According to Minister for Workplace Safety and Industrial Relations, Rachel Stephen-Smith, the amendments to the Workers Compensation Act 1951 and the Workers’ Compensation Regulation 2002 will significantly increase the compensation available to a worker’s family in the event they suffer a fatal workplace injury; modernise and expand the list of acknowledged employment-related diseases; incorporate the Commonwealth’s pension age to make sure there is no gap in coverage for workers injured in the ACT; and introduce fines for employers who will fail to pay workers’ compensation when required to do so.

“In recognition of the low level of statutory compensation currently available to the families of workers who suffer a fatal work-related injury, the ACT Government has decided to significantly increase the lump sum death entitlement amount to align with the Commonwealth’s Comcare Scheme (from $216,000 to $528,000),” said Ms. Stephen-Smith.

“In doing so, weekly compensation to a dependent child will double (from $72 to $145) as will the amount available to assist with funeral expenses (from $5800 to $11,600).

“Aligning with Comcare means both public and private sector in the ACT will be entitled to the same level of compensation,” she said. (Read SafetyCulture report: Comcare welcomes Act Government’s decision to stay in the federal workers’ compensation scheme).

Ms. Stephen-Smith also said they are making more changes to modernise the scheme.

“For example, the adoption of Safe Work Australia’s list of occupational diseases acts upon the latest peer-reviewed scientific evidence. Diseases such as Hepatitis A, B, and C, HIV/AIDS, noise-induced hearing loss, lung cancer as a result of exposure to diesel engine exhaust and skin cancer from solar radiation will now be included on the list.

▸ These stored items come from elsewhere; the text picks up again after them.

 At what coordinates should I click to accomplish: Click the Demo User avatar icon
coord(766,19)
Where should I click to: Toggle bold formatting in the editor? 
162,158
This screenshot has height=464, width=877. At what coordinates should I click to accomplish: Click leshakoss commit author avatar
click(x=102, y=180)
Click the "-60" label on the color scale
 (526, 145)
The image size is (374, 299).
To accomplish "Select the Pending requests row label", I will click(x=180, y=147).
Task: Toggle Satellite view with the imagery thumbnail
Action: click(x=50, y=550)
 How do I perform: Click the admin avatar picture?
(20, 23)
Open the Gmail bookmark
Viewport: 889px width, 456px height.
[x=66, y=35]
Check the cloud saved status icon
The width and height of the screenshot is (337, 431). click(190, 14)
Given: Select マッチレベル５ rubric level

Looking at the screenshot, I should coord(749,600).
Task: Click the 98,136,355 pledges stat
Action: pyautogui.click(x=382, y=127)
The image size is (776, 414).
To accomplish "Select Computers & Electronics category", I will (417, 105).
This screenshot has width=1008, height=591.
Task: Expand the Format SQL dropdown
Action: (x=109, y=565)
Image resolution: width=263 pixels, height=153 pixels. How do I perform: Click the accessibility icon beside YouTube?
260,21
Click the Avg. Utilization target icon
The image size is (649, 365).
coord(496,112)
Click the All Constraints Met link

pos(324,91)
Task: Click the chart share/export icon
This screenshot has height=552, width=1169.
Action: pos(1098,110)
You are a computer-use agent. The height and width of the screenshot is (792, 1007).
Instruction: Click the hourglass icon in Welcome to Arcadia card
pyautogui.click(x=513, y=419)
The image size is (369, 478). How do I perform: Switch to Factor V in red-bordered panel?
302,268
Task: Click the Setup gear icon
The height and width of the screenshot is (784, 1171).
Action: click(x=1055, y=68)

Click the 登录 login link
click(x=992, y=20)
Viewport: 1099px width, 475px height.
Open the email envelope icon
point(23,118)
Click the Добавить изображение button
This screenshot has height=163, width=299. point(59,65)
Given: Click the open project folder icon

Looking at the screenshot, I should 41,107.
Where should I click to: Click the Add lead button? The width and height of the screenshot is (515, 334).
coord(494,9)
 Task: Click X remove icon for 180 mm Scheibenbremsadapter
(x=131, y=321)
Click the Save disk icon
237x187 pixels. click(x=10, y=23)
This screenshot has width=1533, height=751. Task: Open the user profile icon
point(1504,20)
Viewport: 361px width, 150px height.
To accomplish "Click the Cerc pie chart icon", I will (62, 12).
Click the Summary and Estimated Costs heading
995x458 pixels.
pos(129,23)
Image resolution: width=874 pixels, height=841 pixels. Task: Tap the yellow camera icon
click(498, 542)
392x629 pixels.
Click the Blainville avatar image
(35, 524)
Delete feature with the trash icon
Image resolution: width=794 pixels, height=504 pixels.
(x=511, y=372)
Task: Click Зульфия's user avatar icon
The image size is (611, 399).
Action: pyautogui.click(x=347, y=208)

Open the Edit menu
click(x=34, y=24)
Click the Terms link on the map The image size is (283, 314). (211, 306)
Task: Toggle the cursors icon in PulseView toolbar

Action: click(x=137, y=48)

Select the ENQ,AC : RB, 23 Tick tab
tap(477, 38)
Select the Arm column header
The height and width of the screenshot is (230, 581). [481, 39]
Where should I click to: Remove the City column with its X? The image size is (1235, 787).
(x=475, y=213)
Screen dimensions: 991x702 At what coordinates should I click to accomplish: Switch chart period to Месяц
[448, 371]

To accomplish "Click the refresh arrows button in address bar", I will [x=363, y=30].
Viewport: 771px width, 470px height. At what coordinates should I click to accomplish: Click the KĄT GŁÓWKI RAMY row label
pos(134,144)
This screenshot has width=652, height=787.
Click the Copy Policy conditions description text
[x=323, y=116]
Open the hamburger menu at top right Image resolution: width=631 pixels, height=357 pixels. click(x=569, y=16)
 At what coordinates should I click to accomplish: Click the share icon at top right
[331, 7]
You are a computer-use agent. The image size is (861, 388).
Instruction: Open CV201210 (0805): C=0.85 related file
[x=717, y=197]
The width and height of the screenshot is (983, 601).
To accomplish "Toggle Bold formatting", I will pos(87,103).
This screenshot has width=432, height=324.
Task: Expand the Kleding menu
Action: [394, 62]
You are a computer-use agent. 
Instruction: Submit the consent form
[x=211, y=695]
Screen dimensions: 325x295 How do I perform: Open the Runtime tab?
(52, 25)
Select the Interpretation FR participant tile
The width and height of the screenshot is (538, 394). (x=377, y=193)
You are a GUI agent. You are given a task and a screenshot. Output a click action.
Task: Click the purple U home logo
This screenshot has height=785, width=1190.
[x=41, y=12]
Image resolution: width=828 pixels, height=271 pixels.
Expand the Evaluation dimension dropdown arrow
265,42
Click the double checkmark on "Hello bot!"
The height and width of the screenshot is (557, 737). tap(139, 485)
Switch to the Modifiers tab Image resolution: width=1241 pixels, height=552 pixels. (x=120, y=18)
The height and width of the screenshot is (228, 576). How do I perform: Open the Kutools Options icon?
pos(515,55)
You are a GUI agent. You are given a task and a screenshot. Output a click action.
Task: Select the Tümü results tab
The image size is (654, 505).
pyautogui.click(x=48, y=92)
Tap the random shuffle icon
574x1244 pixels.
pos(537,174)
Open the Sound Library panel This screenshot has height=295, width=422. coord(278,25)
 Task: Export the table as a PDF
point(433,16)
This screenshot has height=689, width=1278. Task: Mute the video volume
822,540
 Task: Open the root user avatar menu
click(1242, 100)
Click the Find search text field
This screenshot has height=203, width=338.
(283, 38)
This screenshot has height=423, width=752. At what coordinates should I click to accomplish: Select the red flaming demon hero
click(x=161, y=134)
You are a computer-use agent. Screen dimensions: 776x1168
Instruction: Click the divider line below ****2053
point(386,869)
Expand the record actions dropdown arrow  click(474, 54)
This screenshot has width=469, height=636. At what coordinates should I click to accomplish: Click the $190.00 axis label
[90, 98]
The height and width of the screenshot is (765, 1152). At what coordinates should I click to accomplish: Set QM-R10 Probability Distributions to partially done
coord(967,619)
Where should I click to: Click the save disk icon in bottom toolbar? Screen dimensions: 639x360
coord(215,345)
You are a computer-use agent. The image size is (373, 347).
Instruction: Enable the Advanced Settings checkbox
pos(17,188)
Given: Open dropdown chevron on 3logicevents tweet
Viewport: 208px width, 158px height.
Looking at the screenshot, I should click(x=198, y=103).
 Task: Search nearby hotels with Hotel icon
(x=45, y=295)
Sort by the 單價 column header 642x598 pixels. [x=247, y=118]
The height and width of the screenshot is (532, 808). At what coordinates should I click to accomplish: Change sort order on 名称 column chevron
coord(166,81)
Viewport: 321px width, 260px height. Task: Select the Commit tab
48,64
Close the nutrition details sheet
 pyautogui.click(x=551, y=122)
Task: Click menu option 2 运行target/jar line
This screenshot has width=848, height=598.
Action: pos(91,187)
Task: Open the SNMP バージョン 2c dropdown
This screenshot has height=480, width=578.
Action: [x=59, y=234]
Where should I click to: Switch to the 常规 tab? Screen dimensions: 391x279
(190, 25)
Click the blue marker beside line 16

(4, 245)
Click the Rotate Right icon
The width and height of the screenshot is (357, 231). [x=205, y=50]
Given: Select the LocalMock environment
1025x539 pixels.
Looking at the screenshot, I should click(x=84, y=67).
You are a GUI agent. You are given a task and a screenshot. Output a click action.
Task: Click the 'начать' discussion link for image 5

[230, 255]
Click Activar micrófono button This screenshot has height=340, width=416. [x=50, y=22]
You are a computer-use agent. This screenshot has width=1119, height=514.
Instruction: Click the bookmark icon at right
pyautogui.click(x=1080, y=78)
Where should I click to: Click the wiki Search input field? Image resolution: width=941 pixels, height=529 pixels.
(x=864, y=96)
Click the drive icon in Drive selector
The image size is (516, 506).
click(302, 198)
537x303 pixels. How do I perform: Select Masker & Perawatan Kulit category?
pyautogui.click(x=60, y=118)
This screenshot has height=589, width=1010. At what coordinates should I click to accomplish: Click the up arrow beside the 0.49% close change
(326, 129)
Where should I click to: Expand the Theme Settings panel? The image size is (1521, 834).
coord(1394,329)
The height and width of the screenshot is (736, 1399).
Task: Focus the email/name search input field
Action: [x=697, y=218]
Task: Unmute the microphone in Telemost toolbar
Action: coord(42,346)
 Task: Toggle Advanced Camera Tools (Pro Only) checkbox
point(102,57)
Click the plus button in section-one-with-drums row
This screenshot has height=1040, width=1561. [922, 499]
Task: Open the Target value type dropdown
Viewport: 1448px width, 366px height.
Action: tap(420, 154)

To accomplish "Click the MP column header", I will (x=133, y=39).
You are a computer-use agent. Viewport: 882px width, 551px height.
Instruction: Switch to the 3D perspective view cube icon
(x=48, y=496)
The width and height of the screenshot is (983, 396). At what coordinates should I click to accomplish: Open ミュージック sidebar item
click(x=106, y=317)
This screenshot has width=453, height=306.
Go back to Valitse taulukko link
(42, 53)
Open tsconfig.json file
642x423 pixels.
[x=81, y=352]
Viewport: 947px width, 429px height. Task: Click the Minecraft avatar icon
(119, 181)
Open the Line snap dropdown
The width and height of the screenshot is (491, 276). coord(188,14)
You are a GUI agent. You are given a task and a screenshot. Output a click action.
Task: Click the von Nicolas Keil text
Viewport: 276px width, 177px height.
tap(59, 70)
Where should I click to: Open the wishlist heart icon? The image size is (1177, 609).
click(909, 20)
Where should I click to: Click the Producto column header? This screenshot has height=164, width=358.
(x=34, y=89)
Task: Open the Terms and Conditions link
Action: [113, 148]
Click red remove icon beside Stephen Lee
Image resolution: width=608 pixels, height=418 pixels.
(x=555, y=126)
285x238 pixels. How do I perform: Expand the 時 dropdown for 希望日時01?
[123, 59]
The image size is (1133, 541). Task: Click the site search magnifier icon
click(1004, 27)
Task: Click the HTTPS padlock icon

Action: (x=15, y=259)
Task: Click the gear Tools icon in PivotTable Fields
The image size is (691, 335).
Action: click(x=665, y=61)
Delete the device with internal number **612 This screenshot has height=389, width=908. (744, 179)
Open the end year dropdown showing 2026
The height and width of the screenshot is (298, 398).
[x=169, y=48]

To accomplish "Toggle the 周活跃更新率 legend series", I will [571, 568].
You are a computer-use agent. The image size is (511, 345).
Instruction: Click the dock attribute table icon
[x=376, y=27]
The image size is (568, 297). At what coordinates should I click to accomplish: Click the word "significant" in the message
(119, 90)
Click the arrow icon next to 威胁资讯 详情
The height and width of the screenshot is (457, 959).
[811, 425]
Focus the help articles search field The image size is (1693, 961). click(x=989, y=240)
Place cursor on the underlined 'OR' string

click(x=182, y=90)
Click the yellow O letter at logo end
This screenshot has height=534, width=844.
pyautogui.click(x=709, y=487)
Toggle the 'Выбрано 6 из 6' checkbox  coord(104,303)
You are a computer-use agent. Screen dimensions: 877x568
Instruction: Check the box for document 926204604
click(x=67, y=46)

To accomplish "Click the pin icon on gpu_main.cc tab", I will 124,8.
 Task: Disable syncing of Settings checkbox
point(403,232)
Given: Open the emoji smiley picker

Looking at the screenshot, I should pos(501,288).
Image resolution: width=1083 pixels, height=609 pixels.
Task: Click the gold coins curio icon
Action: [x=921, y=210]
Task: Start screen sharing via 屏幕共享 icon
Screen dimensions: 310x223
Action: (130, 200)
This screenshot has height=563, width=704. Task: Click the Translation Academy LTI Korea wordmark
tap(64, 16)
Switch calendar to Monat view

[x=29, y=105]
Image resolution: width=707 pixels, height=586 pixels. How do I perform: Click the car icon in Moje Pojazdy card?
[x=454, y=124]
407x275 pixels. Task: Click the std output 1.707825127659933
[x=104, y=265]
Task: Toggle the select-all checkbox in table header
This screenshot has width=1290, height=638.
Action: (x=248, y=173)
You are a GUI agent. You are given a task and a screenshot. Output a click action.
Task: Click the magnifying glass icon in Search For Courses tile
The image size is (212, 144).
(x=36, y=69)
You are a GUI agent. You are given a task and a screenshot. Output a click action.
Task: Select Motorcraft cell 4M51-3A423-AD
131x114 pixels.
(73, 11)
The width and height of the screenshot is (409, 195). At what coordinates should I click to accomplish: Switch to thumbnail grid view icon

“If a worker or former worker has a disease on the list and they can demonstrate that they performed a type of work that is associated with that disease, the claim will be accepted unless the insurer demonstrates that work was not a substantial contributing factor.

“In response to the news some employers are refusing to pay workers’ compensation to injured workers when required to do so, the Government has introduced the ability for the Regulator to impose fines on these employers,” she said.